At least the above list somewhat suggests it want's to capture the various -f*-math options.

Originally I only wanted rounding and exceptions, but this looked like a sensible generalization after a previous discussion.

One complication with tracking data-flow is "unknown" stuff, I'd suggest
to invent a mediator between memory state and FP state which would
semantically be load and store operations of the FP state from/to memory.

All I can think of is make FP state a particular variable in memory, and
teach alias analysis that those functions only read/write to this
variable. What do you have in mind, splitting operations as:

fenv0 = read_fenv()
(res, fenv1) = oper(arg0, arg1, fenv0)
store_fenv(fenv1)

so that "oper" itself is const? (and hopefully simplify consecutive
read_fenv/store_fenv so there are fewer of them) I wonder if lying about
the constness of the operation may be problematic.
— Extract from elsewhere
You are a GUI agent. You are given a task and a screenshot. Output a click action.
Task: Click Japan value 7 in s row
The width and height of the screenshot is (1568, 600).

Kind-of.  I thought to do this around "unknown" operations like function
calls only:

store_fenv(fenv0);
foo ();
fenv0 = read_fenv();

In what I described a few lines above, that's roughly what would remain after simplification, but instead you would generate it directly, saving some compile time if there are more floating point operations than unknown. It may help to add them also for branch/join. And even then it may not be sufficient. If 2 branches start with read_fenv or end with store_fenv, we don't want an optimizer to move them into a single call outside of the branches, because then the operation itself, being const, could move outside of the branch. ISTR that there are ways to avoid this kind of transformation (mostly meant to avoid duplicating an inline asm containing a hardcoded label).

At expansion, I guess read_fenv/store_fenv would expand to nothing, they were mostly there to protect the true operation, and we could still expand
(res, fenv1) = oper(arg0, arg1, fenv0)
to
res=asm_hide(oper(asm_hide(arg0),asm_hide(arg1)))
if we don't want to also model things in RTL for every target (at least to begin with).

I guess there's nothing else but to try ...

Suppose for example you have

_3 = .IFN_PLUS (_1, _2, 0);
_4 = .IFN_PLUS (_1, _2, 0);

the first plus may alter FP state (set inexact) but since the second plus
computes the same value we'd want to elide it(?).

Assuming there is nothing in between, I think so, yes.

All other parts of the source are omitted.